STATED TASK -> Format the part of the listing below that opens with the line containing "Image resolution: width=825" and closes with the line containing "I will 100,185." as a numbered list, skipping any blank lines. Include both of those lines and nothing outside them.

--*--

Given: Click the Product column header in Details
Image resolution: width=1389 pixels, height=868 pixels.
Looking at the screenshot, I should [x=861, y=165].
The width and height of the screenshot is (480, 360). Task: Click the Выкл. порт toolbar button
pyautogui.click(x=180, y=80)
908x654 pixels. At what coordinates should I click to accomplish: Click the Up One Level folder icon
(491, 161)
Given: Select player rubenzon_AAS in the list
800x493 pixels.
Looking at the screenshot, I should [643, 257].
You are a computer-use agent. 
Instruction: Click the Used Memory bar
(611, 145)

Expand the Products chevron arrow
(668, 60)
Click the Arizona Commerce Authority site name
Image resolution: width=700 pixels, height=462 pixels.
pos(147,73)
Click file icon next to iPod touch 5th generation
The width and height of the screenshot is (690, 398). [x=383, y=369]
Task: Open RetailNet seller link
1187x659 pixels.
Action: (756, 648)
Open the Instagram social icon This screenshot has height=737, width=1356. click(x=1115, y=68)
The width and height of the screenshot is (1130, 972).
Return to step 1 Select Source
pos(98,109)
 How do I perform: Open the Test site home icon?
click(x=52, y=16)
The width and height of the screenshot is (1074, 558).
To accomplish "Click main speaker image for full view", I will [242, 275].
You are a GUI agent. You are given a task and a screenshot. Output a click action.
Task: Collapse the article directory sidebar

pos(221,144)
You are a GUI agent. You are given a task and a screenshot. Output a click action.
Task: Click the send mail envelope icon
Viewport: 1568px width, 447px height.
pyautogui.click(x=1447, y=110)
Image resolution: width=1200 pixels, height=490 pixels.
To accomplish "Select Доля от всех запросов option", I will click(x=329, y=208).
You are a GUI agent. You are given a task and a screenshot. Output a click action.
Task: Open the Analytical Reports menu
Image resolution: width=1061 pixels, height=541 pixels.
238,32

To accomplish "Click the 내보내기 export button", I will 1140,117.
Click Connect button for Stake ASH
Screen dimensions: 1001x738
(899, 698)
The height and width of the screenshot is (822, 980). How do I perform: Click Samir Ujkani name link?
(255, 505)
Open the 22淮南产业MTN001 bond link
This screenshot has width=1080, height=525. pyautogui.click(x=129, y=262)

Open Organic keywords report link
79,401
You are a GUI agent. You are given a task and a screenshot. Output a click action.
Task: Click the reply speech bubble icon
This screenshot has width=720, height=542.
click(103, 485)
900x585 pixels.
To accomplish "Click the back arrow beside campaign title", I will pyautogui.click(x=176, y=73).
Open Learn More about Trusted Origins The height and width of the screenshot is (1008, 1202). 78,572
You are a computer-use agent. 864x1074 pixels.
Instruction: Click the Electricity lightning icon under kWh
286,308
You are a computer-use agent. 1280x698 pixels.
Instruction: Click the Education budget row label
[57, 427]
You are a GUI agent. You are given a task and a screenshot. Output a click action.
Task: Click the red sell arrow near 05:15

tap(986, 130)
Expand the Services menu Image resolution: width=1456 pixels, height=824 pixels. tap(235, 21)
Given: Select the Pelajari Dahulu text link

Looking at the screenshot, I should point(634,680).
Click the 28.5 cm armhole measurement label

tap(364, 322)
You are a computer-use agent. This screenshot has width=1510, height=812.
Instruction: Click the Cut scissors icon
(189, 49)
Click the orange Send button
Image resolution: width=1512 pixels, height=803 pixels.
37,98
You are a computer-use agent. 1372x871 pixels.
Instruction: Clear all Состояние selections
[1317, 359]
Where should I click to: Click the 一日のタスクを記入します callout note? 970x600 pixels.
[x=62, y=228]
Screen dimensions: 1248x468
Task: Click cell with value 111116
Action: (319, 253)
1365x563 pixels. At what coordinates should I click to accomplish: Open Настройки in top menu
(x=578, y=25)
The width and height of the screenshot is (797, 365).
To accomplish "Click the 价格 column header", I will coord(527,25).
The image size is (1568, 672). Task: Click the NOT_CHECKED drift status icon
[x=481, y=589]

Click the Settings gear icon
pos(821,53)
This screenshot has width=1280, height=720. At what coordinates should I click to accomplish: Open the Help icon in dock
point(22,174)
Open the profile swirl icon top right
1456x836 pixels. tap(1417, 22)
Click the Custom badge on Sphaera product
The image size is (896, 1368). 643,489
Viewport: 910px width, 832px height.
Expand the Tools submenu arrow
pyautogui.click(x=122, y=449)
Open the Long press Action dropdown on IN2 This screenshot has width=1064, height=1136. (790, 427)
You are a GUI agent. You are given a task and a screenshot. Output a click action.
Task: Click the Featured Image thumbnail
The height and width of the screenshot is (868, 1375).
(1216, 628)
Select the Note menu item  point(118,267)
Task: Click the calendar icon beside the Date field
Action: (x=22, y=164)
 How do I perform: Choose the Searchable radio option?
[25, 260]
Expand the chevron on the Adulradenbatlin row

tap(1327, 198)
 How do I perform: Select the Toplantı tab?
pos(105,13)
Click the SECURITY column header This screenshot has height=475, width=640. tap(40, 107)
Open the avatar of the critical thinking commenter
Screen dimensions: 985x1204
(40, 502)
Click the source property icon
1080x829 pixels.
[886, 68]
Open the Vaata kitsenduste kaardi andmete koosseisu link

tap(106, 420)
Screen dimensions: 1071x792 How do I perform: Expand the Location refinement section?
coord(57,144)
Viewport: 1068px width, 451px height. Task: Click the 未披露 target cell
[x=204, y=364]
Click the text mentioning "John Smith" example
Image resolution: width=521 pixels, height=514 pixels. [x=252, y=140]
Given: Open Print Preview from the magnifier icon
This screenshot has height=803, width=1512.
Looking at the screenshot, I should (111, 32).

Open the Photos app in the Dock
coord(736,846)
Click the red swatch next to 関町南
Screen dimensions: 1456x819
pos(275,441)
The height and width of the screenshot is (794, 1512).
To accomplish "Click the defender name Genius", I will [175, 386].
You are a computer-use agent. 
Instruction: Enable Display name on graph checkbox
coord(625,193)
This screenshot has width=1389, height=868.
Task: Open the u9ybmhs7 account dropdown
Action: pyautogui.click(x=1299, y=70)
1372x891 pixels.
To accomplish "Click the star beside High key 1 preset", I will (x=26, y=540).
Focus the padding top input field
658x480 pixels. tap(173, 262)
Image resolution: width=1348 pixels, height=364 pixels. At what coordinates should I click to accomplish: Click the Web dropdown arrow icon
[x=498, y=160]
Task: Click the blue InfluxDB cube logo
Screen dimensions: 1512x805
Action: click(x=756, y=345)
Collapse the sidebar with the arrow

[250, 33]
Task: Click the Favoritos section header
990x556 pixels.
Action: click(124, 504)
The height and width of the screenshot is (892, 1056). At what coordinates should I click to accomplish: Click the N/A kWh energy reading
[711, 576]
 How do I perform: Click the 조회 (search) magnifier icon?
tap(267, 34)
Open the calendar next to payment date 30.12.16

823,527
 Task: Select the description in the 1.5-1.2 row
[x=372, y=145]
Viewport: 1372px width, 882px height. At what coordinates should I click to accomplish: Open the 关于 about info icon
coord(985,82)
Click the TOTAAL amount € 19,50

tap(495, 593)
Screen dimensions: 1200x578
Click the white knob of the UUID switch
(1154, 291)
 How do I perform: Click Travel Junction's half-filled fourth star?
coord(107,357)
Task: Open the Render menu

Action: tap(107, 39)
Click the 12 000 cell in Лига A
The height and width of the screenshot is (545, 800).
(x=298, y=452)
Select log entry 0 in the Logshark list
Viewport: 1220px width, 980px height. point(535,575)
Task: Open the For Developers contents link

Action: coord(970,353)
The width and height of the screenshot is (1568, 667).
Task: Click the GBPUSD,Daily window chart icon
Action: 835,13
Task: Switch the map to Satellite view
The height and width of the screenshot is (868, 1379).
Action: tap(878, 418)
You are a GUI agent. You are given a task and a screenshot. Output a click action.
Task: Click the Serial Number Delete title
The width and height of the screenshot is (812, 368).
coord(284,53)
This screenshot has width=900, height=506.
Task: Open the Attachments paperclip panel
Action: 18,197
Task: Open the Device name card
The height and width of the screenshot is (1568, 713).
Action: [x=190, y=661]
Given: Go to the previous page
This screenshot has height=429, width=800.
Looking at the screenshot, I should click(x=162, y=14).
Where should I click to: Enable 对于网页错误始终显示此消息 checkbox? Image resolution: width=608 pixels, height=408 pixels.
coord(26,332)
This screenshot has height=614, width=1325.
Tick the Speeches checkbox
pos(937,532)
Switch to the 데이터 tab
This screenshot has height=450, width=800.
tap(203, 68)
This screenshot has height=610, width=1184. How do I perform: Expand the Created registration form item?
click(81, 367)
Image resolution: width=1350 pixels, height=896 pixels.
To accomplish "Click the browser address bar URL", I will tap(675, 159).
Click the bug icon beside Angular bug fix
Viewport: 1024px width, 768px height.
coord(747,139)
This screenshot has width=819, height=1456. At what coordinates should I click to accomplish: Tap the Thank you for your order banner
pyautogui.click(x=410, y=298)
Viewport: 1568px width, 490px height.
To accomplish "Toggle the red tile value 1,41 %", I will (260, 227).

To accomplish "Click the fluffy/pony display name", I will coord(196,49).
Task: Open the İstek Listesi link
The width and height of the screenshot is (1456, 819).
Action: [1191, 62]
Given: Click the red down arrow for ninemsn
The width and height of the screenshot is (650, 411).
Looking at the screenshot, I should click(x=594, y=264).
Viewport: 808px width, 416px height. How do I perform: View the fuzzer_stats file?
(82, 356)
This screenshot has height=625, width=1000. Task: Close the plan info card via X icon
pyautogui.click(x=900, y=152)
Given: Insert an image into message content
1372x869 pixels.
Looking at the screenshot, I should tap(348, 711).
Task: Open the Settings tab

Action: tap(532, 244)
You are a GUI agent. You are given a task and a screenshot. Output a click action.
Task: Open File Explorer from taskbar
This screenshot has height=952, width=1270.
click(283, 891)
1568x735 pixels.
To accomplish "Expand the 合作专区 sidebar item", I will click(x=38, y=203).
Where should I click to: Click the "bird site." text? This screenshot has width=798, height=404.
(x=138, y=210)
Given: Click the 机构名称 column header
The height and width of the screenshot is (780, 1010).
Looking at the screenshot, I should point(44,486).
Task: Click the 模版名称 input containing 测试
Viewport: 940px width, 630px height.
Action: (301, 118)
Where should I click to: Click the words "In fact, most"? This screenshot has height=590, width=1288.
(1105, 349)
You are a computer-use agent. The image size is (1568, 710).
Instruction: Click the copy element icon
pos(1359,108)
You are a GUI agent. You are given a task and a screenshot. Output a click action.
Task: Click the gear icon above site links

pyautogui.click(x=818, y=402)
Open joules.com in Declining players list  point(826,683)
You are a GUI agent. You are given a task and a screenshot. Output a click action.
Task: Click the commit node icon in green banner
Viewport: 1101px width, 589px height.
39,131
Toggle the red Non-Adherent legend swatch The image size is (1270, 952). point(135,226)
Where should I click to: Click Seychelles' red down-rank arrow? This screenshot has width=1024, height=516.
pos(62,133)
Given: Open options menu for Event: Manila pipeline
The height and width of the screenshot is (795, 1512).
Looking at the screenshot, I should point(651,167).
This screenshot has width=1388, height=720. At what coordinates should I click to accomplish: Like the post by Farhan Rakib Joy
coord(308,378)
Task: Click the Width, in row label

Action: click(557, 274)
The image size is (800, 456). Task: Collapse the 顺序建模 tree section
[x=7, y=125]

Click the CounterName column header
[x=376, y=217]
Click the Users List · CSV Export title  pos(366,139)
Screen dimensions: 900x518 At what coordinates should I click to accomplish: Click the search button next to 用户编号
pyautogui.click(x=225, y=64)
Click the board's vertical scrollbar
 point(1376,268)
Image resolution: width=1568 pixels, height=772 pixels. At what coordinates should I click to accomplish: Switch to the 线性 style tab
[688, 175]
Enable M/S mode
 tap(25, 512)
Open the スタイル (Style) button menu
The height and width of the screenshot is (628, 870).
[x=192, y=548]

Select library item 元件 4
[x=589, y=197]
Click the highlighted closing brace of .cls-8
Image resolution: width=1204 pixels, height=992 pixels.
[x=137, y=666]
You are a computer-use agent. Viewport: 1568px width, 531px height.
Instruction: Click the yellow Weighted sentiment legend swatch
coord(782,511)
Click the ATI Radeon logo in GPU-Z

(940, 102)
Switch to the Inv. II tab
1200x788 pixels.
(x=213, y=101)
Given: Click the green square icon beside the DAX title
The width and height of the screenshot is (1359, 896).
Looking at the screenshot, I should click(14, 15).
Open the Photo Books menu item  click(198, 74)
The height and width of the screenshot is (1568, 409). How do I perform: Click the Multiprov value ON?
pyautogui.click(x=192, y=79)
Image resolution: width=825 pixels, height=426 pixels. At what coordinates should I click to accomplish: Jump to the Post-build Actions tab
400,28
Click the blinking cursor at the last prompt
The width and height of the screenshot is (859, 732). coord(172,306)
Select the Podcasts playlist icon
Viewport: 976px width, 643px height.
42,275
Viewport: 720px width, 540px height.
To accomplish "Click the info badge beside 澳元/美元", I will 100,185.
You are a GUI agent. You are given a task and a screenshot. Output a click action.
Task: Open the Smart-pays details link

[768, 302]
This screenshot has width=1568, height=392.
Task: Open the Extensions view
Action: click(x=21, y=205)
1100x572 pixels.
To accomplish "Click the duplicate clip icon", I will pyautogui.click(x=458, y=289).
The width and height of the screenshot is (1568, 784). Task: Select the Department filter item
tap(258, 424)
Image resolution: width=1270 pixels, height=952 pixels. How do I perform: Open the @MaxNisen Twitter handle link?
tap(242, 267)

--*--

WRITTEN RESPONSE ->
1. Image resolution: width=825 pixels, height=426 pixels. At what coordinates should I click to accomplish: Jump to the Post-build Actions tab
2. 400,28
3. Click the blinking cursor at the last prompt
4. The width and height of the screenshot is (859, 732). coord(172,306)
5. Select the Podcasts playlist icon
6. Viewport: 976px width, 643px height.
7. 42,275
8. Viewport: 720px width, 540px height.
9. To accomplish "Click the info badge beside 澳元/美元", I will 100,185.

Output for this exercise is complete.